> **WORK TASK**
Below are the records; repeat them in full, exactly.

[Saved data entries]
==*==
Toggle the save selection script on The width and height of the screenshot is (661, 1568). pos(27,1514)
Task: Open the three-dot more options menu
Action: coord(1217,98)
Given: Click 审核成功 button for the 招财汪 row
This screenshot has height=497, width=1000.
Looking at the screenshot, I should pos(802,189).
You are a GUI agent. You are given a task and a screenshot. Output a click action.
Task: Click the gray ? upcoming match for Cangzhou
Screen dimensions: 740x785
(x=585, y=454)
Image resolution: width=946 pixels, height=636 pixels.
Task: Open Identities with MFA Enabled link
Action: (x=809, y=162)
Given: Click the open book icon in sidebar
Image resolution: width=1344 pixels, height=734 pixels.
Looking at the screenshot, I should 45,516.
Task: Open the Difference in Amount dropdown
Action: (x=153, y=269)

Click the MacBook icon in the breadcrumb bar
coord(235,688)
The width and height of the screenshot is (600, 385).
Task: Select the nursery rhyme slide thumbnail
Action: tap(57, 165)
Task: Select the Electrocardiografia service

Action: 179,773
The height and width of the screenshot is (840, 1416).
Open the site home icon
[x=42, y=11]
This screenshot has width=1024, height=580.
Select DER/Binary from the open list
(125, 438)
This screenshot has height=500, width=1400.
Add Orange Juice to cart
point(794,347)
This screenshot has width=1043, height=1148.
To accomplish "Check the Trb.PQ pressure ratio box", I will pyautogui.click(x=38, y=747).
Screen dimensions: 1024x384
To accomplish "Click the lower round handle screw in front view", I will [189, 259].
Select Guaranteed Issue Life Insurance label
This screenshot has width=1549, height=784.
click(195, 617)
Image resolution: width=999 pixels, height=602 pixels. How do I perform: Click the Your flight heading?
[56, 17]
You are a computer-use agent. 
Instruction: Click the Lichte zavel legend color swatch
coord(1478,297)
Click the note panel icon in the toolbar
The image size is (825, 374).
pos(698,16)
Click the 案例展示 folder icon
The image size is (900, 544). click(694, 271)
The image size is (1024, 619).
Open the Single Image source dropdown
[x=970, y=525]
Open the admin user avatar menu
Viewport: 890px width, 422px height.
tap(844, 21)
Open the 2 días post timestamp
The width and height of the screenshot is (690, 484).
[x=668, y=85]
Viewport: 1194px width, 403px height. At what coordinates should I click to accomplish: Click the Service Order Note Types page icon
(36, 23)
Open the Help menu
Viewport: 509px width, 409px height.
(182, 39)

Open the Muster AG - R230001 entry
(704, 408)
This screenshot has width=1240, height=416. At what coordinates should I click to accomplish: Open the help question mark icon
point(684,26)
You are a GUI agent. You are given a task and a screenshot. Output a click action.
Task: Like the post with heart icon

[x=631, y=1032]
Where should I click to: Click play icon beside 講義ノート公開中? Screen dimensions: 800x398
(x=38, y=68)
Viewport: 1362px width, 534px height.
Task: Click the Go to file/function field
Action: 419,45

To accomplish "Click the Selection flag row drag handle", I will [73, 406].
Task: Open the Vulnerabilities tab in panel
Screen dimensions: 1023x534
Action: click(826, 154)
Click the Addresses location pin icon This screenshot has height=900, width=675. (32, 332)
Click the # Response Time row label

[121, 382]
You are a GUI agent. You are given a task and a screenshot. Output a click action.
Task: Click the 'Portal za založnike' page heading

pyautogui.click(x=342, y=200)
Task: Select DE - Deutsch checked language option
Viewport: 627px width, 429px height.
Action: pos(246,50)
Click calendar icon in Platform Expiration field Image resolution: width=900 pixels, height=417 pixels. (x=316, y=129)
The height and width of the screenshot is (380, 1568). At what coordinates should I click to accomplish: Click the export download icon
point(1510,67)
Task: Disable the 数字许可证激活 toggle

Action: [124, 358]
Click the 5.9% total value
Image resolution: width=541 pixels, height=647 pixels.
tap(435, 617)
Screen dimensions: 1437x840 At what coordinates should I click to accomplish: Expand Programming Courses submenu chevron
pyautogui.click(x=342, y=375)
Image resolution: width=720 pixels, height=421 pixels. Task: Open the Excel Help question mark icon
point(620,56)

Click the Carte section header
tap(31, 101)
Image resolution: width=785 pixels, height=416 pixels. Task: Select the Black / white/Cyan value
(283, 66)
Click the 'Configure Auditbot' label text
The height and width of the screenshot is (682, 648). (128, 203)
==*==
> **TASK RESPONSE**
Toggle the save selection script on The width and height of the screenshot is (661, 1568). pos(27,1514)
Task: Open the three-dot more options menu
Action: coord(1217,98)
Given: Click 审核成功 button for the 招财汪 row
This screenshot has height=497, width=1000.
Looking at the screenshot, I should pos(802,189).
You are a GUI agent. You are given a task and a screenshot. Output a click action.
Task: Click the gray ? upcoming match for Cangzhou
Screen dimensions: 740x785
(x=585, y=454)
Image resolution: width=946 pixels, height=636 pixels.
Task: Open Identities with MFA Enabled link
Action: (x=809, y=162)
Given: Click the open book icon in sidebar
Image resolution: width=1344 pixels, height=734 pixels.
Looking at the screenshot, I should 45,516.
Task: Open the Difference in Amount dropdown
Action: (x=153, y=269)

Click the MacBook icon in the breadcrumb bar
coord(235,688)
The width and height of the screenshot is (600, 385).
Task: Select the nursery rhyme slide thumbnail
Action: tap(57, 165)
Task: Select the Electrocardiografia service

Action: 179,773
The height and width of the screenshot is (840, 1416).
Open the site home icon
[x=42, y=11]
This screenshot has width=1024, height=580.
Select DER/Binary from the open list
(125, 438)
This screenshot has height=500, width=1400.
Add Orange Juice to cart
point(794,347)
This screenshot has width=1043, height=1148.
To accomplish "Check the Trb.PQ pressure ratio box", I will pyautogui.click(x=38, y=747).
Screen dimensions: 1024x384
To accomplish "Click the lower round handle screw in front view", I will [189, 259].
Select Guaranteed Issue Life Insurance label
This screenshot has width=1549, height=784.
click(195, 617)
Image resolution: width=999 pixels, height=602 pixels. How do I perform: Click the Your flight heading?
[56, 17]
You are a computer-use agent. 
Instruction: Click the Lichte zavel legend color swatch
coord(1478,297)
Click the note panel icon in the toolbar
The image size is (825, 374).
pos(698,16)
Click the 案例展示 folder icon
The image size is (900, 544). click(694, 271)
The image size is (1024, 619).
Open the Single Image source dropdown
[x=970, y=525]
Open the admin user avatar menu
Viewport: 890px width, 422px height.
tap(844, 21)
Open the 2 días post timestamp
The width and height of the screenshot is (690, 484).
[x=668, y=85]
Viewport: 1194px width, 403px height. At what coordinates should I click to accomplish: Click the Service Order Note Types page icon
(36, 23)
Open the Help menu
Viewport: 509px width, 409px height.
(182, 39)

Open the Muster AG - R230001 entry
(704, 408)
This screenshot has width=1240, height=416. At what coordinates should I click to accomplish: Open the help question mark icon
point(684,26)
You are a GUI agent. You are given a task and a screenshot. Output a click action.
Task: Like the post with heart icon

[x=631, y=1032]
Where should I click to: Click play icon beside 講義ノート公開中? Screen dimensions: 800x398
(x=38, y=68)
Viewport: 1362px width, 534px height.
Task: Click the Go to file/function field
Action: 419,45

To accomplish "Click the Selection flag row drag handle", I will [73, 406].
Task: Open the Vulnerabilities tab in panel
Screen dimensions: 1023x534
Action: click(826, 154)
Click the Addresses location pin icon This screenshot has height=900, width=675. (32, 332)
Click the # Response Time row label

[121, 382]
You are a GUI agent. You are given a task and a screenshot. Output a click action.
Task: Click the 'Portal za založnike' page heading

pyautogui.click(x=342, y=200)
Task: Select DE - Deutsch checked language option
Viewport: 627px width, 429px height.
Action: pos(246,50)
Click calendar icon in Platform Expiration field Image resolution: width=900 pixels, height=417 pixels. (x=316, y=129)
The height and width of the screenshot is (380, 1568). At what coordinates should I click to accomplish: Click the export download icon
point(1510,67)
Task: Disable the 数字许可证激活 toggle

Action: [124, 358]
Click the 5.9% total value
Image resolution: width=541 pixels, height=647 pixels.
tap(435, 617)
Screen dimensions: 1437x840 At what coordinates should I click to accomplish: Expand Programming Courses submenu chevron
pyautogui.click(x=342, y=375)
Image resolution: width=720 pixels, height=421 pixels. Task: Open the Excel Help question mark icon
point(620,56)

Click the Carte section header
tap(31, 101)
Image resolution: width=785 pixels, height=416 pixels. Task: Select the Black / white/Cyan value
(283, 66)
Click the 'Configure Auditbot' label text
The height and width of the screenshot is (682, 648). (128, 203)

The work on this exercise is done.